Whenever you send a text message to your partner, a photo to a friend, it’s likely end-to-end encrypted. In short, only you and the recipient can see the content. It’s private. It means that nobody else can see it, even though it’s travelling across the world.
This is possible through cryptography, with many platforms built on established standards that effectively ‘scramble’ content in such a way that it can only be decrypted with the possession of a verified ‘key’. It means that a conversation between two parties remains just that.
The issue that the government is trying to address, is that the only way it can access this content is through a device that retains such a key.
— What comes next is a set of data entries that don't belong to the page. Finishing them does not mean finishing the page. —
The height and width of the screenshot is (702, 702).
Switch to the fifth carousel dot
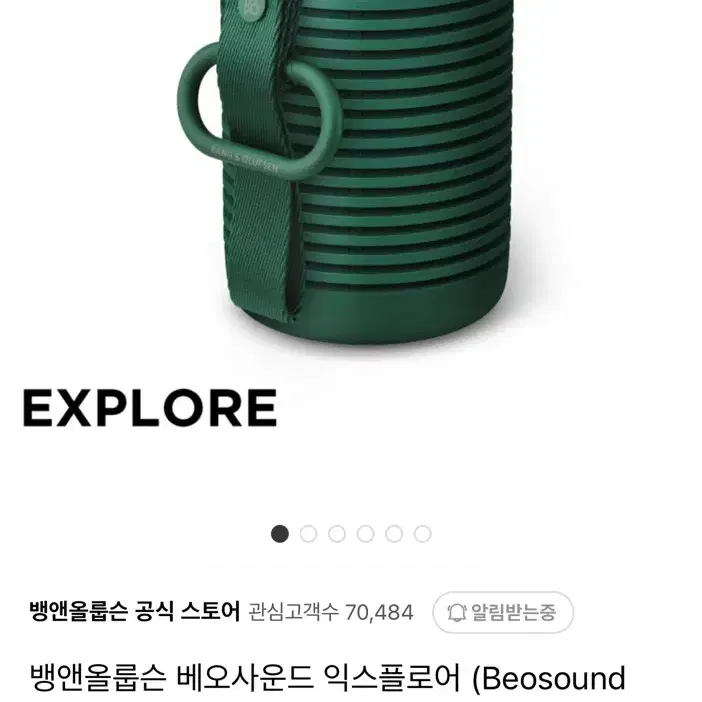394,534
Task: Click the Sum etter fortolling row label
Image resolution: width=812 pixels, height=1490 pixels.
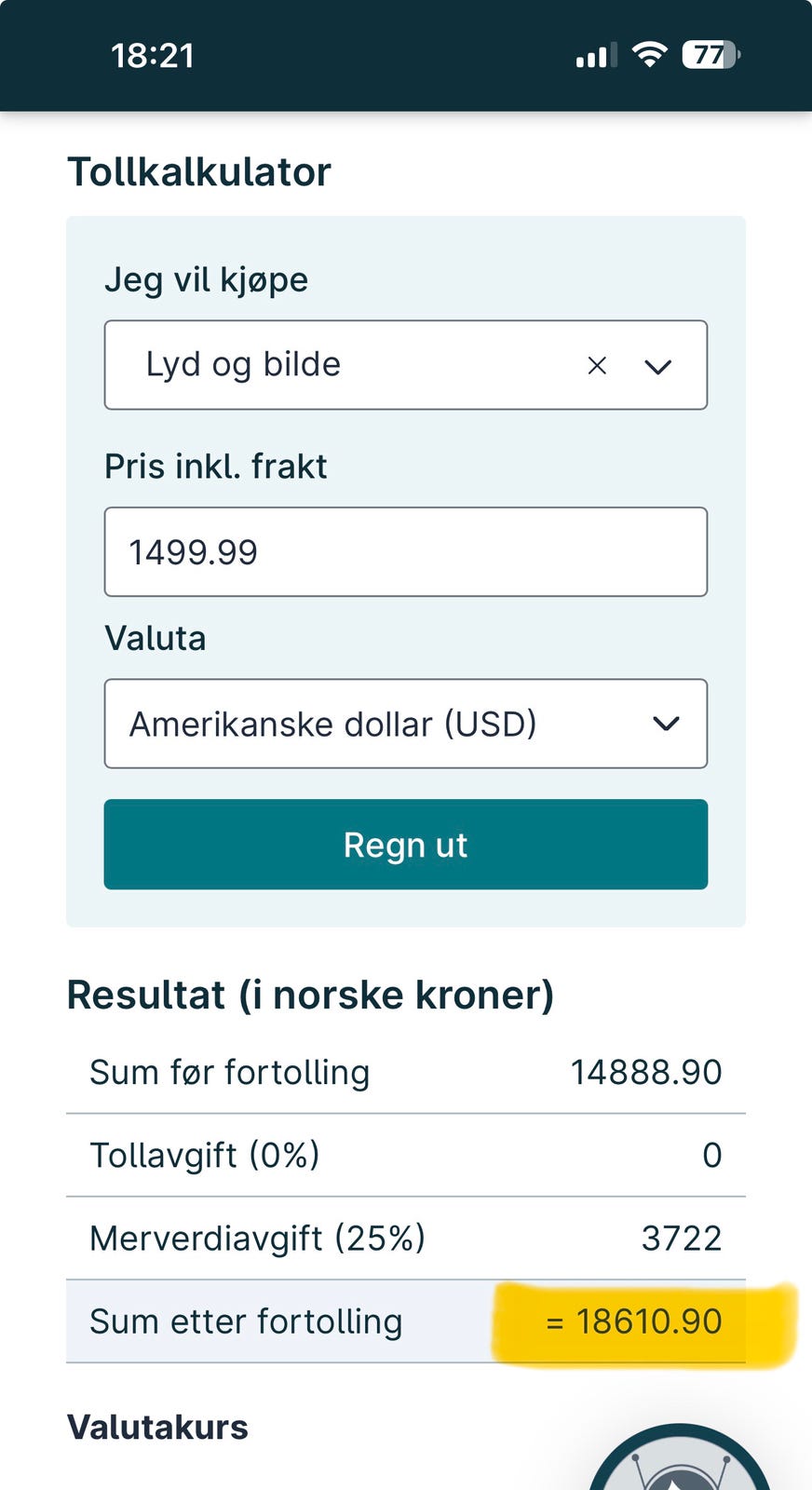Action: (x=246, y=1321)
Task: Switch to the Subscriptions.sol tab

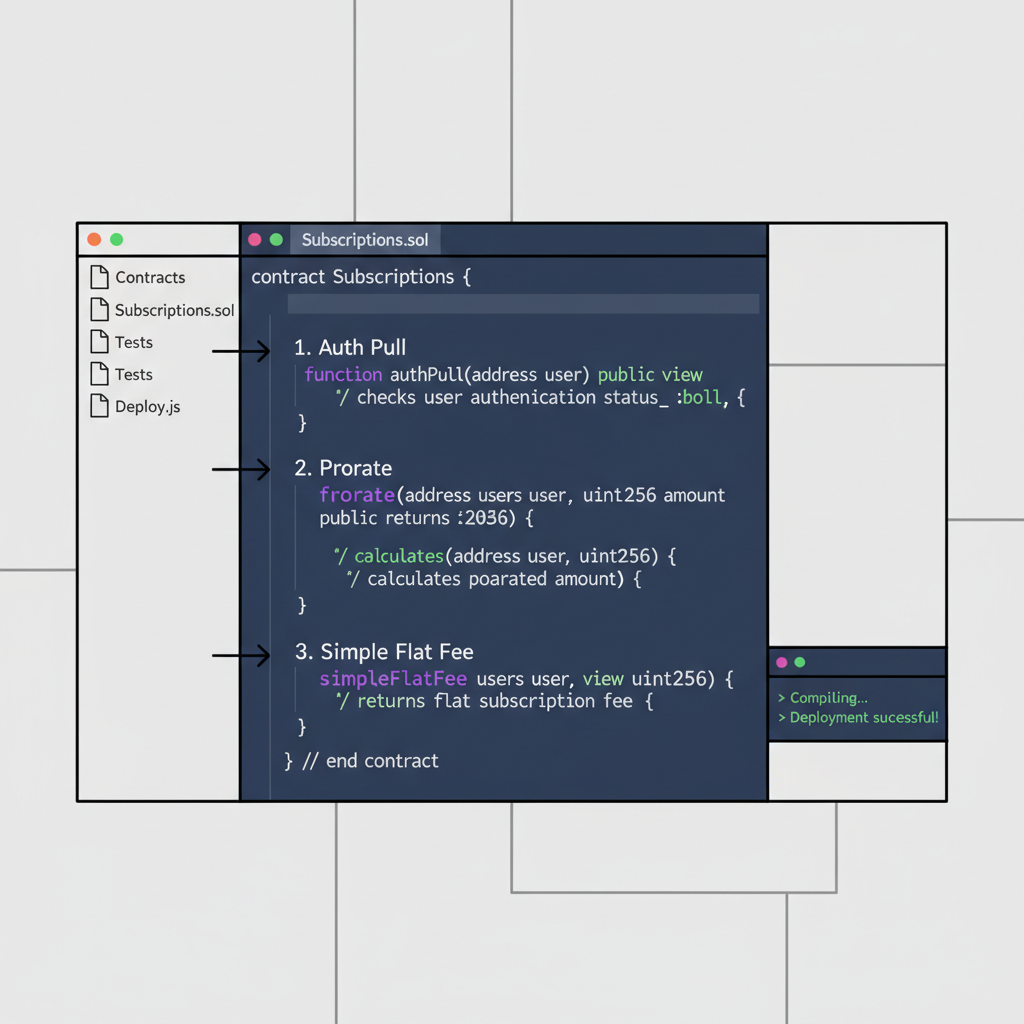Action: (365, 239)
Generally, this means physical access to the device.
The government has been attempting to circumvent encryption for a long time, previously calling for enhanced powers to remove ‘safe spaces’ for criminals—at the time, specifically as an anti-terror effort in the wake of the London Bridge attacks in 2017.
Fast-forward to today, and whilst the message has been repackaged, it’s ultimately the same.
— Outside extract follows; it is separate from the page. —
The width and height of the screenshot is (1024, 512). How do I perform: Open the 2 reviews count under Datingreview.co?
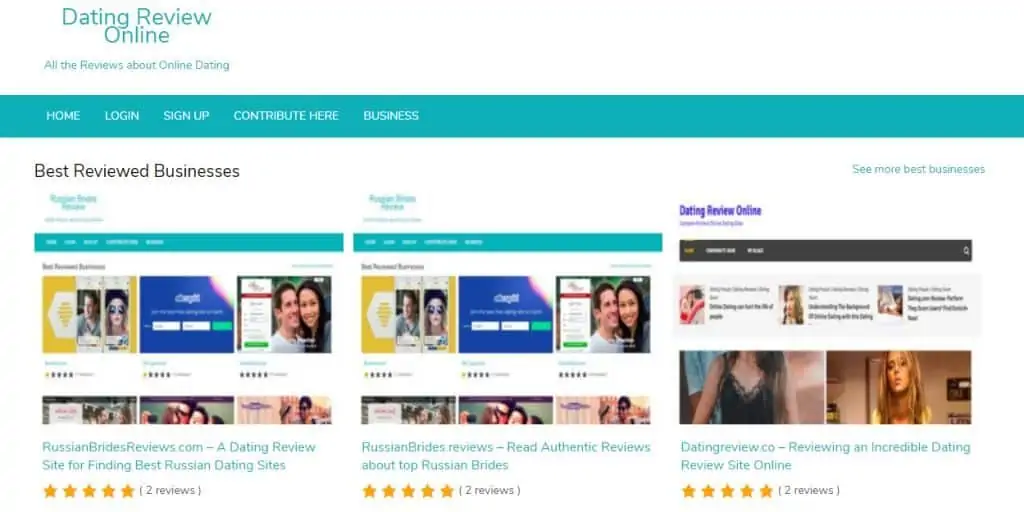(808, 490)
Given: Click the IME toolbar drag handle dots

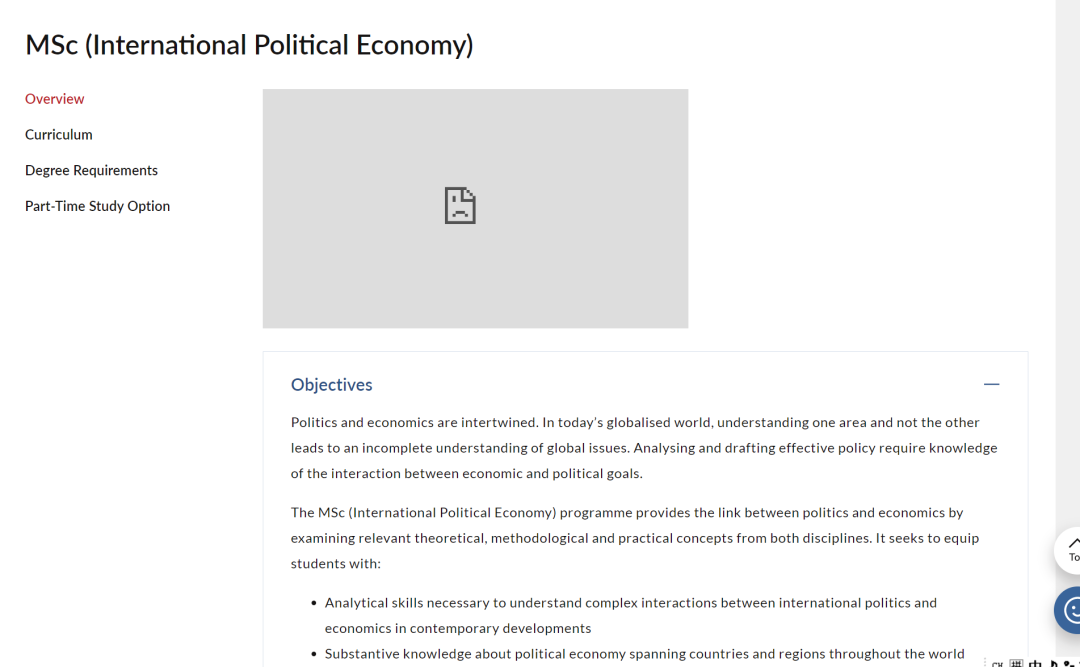Looking at the screenshot, I should 985,662.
This legislation directly impacts the most vulnerable people in our society rather than protecting them; people who face severe dangers and threats in their everyday lives, and rely on encryption to communicate with trusted people safely and securely. Whether it’s victims of trafficking, political dissidents fleeing their countries, or cases of domestic violence, these platforms are crucial.
Despite this, the government believes that undermining the fundamentals of cryptography will save lives, rather than risk them. This is the same government that has presided over an infamous flurry of cybersecurity breaches in recent months.
One solution it has suggested is by opening ‘backdoors’ into communications platforms. This is effectively wiretapping in the digital age, adding an invisible third-party into an end-to-end encrypted communications channel. Inter-government and wider-ranging cybersecurity integrity issues aside, this presents numerous questions on how this power would be used in reality.
The critical question that remains unanswered, however, is what problem the government thinks it’s going to solve with this legislation. It’s naïve at best to assume criminals will even continue to use platforms with ‘backdoors’ where law enforcement can effectively monitor, when they can simply use foreign platforms through a VPN, or even build their own ‘subterranean’ platform operating outside of the law.
Yet the ultimate cost for us all is the permanent erosion of our fundamental right to privacy—whether that’s through enhanced state-led surveillance, or the potential withdrawal of communications platforms entirely.
Cryptography is just mathematics and computer science—and the fundamentals have not changed. In fact, this entire paragraph was encrypted with a popular encryption specification that can only be decrypted with a retained key, even if it’s transmitted in plain text for everyone to see at the top of a blog post (or if it’s re-written at the end…)
Most of us use end-to-end encryption every day, and arguably take it for granted. But for others, it’s a lifeline. Let’s hope we don’t lose it.